ファイナンシャル・プランニング技能検定 1級 学科試験<基礎編>(2026年5月24日実施)
《問3》 雇用保険に関する次の記述のうち、最も適切なものはどれか。なお、記載のない事項については考慮しないものとする。
1) 高年齢雇用継続基本給付金の額は、支給対象月に支払われた賃金額が60歳到達時の賃金月額の64%相当額を下回る場合、原則として、60歳到達時の賃金月額に10%を乗じて得た額となる。
2) 高年齢求職者給付金の額は、原則として、算定基礎期間が1年未満である場合は基本手当日額に50日を乗じて得た額となり、算定基礎期間が1年以上である場合は基本手当日額に100日を乗じて得た額となる。

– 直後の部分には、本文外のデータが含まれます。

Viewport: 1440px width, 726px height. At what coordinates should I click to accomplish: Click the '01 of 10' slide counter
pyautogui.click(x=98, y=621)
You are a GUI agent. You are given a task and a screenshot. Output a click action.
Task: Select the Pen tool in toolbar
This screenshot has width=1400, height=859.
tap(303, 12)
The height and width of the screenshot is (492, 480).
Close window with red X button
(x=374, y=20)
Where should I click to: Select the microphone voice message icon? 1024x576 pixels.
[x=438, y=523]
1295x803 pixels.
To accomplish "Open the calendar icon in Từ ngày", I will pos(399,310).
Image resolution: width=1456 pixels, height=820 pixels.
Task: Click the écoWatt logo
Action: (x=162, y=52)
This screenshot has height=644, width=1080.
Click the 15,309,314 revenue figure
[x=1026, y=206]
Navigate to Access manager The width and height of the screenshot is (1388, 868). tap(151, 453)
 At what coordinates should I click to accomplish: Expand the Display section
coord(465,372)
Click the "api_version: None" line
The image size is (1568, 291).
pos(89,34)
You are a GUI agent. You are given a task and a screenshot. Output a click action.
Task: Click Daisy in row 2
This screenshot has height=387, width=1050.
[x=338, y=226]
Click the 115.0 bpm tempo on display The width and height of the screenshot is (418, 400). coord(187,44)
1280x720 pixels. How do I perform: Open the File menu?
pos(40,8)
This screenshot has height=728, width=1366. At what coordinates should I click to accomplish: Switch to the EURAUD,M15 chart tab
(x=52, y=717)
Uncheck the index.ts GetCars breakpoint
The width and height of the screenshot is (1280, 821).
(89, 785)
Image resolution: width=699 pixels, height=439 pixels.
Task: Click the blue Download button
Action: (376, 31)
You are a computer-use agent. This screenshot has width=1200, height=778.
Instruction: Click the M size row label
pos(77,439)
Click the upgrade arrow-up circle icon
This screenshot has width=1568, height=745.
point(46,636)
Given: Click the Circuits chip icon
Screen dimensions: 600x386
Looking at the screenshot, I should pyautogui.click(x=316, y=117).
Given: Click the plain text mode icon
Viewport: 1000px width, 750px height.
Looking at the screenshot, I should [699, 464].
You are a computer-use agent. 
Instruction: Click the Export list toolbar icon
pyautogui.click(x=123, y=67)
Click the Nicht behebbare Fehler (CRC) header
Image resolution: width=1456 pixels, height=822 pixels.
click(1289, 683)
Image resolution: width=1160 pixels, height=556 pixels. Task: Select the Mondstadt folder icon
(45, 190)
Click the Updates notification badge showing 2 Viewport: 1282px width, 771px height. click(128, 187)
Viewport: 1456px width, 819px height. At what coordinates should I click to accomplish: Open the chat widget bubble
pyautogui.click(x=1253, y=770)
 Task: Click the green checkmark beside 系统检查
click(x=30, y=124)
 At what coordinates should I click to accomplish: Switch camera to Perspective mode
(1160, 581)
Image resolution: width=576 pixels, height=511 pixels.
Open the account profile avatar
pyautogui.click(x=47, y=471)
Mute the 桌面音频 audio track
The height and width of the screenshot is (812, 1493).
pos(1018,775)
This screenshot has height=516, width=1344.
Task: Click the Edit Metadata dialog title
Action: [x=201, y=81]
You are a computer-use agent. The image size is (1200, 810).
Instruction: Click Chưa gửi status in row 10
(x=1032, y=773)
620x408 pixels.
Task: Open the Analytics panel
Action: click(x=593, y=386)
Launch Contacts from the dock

3) 高年齢再就職給付金の支給を受けることができる者が、同一の就職につき再就職手当の支給を受けることができる場合に、高年齢再就職給付金の支給を受けたときは、その支給を受けた金額の多寡にかかわらず、再就職手当は支給されない。
4) 2つの事業所に雇用されることで雇用保険の加入要件を満たし、雇用保険の高年齢被保険者となった者は、一方の事業所を離職しても、他方の事業所を離職するまでは、高年齢被保険者の資格を喪失しない。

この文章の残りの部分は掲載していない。